**Exercise directions:**
Lines to restate from the data below: from the one containing "The height and width of the screenshot is (597, 1080)." to the one containing "Task: Follow the", both included. Give them again exactly, and only them.

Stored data
┄┄┄┄┄┄
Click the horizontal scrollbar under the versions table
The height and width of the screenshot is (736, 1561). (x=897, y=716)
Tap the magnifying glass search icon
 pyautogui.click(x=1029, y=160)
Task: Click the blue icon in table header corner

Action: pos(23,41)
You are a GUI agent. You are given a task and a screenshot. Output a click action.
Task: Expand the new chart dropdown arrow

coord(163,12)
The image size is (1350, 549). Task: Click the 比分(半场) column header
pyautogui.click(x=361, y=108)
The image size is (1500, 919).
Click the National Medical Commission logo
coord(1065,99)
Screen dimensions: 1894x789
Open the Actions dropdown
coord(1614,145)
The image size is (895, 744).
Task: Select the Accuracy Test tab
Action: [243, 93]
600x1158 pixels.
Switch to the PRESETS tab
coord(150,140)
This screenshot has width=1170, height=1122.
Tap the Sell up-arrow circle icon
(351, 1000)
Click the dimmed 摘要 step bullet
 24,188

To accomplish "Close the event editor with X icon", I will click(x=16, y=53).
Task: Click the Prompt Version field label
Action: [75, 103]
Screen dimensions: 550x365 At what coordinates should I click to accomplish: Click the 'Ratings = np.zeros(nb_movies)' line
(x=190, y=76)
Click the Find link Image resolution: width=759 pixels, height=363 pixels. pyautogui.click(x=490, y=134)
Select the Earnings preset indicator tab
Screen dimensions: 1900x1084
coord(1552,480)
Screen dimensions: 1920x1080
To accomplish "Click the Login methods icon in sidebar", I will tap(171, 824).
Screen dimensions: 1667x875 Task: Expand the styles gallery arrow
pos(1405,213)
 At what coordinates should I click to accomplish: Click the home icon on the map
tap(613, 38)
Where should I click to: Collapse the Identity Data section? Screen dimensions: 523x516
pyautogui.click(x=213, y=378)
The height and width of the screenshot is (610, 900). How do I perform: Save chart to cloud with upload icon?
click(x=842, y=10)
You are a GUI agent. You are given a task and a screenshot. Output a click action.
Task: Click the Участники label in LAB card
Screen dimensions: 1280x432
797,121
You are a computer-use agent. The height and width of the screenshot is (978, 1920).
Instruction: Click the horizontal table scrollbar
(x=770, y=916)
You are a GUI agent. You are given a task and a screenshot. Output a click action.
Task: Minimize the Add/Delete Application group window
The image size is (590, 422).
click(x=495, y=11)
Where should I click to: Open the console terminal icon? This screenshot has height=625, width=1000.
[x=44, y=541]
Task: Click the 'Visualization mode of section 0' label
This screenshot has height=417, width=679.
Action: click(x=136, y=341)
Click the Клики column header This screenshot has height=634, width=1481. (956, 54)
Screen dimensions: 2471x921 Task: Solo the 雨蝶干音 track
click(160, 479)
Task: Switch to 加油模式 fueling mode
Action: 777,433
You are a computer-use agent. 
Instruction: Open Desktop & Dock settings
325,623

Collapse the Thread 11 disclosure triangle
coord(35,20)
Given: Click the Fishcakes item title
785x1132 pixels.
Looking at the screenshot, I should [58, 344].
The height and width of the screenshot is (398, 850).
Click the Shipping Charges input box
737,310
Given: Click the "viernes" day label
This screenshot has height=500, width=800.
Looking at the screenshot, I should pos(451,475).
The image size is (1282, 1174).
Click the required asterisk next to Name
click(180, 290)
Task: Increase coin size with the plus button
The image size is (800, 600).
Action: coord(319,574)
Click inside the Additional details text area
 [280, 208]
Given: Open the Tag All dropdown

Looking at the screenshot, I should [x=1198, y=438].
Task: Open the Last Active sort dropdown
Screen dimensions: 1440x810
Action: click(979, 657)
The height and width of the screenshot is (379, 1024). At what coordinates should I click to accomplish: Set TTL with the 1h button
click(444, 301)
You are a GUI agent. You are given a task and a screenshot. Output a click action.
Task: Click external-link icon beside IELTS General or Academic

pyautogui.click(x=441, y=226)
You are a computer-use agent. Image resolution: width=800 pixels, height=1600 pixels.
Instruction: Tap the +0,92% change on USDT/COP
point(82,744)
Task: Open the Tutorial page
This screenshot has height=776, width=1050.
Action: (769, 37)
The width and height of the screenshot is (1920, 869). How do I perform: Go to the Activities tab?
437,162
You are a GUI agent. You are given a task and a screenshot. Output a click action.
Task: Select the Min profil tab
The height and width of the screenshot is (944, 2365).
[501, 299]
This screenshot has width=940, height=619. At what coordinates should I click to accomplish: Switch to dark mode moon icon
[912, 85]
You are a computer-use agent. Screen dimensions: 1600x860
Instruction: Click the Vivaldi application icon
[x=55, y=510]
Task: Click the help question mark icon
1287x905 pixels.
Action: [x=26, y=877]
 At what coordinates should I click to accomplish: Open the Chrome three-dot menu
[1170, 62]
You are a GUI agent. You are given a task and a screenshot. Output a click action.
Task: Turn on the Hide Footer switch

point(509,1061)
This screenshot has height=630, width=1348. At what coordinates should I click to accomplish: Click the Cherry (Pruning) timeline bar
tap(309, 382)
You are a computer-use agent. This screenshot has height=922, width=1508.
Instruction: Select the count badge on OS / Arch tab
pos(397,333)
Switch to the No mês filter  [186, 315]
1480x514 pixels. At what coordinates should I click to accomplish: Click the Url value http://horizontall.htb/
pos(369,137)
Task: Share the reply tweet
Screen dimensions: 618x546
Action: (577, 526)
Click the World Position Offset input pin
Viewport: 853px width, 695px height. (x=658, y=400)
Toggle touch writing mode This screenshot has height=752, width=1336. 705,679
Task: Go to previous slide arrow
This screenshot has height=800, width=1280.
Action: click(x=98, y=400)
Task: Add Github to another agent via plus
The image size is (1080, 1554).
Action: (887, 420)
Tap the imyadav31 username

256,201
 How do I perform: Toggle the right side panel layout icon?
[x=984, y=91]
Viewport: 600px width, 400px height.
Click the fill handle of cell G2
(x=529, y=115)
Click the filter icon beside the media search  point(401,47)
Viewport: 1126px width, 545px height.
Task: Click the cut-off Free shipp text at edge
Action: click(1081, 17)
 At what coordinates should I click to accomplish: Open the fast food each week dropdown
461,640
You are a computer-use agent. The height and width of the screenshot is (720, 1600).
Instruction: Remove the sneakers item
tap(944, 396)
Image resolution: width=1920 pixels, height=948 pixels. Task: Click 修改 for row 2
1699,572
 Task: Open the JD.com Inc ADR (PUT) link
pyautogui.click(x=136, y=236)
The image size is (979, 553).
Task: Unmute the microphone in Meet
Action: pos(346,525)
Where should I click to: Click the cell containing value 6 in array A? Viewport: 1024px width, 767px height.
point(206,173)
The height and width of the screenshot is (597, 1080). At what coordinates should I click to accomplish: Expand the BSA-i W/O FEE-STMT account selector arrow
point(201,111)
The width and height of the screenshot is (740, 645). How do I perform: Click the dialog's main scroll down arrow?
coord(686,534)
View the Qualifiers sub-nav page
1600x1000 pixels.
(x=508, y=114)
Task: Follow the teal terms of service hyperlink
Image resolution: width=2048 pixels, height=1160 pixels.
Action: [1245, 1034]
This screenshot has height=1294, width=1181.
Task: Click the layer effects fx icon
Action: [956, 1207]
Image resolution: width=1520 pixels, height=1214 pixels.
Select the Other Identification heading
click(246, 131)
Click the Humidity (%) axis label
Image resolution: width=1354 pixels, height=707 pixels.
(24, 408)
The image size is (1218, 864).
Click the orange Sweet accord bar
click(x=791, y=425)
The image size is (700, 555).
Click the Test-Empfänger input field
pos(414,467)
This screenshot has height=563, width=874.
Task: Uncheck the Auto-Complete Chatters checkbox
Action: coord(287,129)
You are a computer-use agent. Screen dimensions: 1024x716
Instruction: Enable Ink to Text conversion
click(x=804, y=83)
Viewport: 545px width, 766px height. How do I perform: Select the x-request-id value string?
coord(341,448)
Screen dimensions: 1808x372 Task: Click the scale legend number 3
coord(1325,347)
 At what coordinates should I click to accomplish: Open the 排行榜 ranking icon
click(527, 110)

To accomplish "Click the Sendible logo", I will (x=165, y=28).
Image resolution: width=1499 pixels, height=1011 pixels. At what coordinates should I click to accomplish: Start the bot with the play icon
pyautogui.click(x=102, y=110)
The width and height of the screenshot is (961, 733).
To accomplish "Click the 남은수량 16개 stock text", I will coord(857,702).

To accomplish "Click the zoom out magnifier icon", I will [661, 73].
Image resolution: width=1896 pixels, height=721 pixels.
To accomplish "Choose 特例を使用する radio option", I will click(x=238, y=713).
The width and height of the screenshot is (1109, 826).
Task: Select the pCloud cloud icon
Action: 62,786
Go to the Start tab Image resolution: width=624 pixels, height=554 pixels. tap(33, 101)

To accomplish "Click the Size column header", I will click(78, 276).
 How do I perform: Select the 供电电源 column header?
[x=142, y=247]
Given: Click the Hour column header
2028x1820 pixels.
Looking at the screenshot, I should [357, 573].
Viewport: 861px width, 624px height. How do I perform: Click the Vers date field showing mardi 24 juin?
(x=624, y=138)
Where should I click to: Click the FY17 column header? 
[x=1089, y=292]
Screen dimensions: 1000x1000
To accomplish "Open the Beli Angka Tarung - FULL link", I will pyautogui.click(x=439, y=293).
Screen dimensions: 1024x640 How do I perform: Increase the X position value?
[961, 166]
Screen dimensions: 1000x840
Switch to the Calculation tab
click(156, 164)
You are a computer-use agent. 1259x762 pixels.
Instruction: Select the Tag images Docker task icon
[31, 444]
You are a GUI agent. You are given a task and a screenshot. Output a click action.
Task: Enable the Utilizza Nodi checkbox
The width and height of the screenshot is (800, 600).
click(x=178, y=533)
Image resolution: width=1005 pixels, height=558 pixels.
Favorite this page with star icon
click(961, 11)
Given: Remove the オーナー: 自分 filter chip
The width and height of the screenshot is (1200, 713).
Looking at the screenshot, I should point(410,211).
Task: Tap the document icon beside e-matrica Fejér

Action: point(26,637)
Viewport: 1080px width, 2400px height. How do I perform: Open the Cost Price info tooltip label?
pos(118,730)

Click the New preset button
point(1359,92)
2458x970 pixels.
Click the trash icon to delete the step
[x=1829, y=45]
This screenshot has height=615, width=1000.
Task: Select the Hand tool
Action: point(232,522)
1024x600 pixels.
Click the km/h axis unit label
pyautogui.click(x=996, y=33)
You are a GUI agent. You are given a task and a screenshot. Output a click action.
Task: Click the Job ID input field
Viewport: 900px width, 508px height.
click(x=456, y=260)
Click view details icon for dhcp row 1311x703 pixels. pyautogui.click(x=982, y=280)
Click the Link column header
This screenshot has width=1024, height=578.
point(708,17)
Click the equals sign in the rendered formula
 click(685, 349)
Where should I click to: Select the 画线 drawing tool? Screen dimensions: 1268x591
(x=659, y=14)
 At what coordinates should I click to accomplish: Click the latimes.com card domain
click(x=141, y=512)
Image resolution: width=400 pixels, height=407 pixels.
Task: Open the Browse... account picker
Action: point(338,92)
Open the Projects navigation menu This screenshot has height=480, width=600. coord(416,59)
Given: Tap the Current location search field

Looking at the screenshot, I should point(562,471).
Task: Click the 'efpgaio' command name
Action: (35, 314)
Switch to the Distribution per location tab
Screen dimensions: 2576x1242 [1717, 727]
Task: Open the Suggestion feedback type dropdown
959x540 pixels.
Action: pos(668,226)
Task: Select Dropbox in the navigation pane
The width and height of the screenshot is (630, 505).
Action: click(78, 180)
┄┄┄┄┄┄
**Exercise answer:**
The height and width of the screenshot is (597, 1080). At what coordinates should I click to accomplish: Expand the BSA-i W/O FEE-STMT account selector arrow
point(201,111)
The width and height of the screenshot is (740, 645). How do I perform: Click the dialog's main scroll down arrow?
coord(686,534)
View the Qualifiers sub-nav page
1600x1000 pixels.
(x=508, y=114)
Task: Follow the teal terms of service hyperlink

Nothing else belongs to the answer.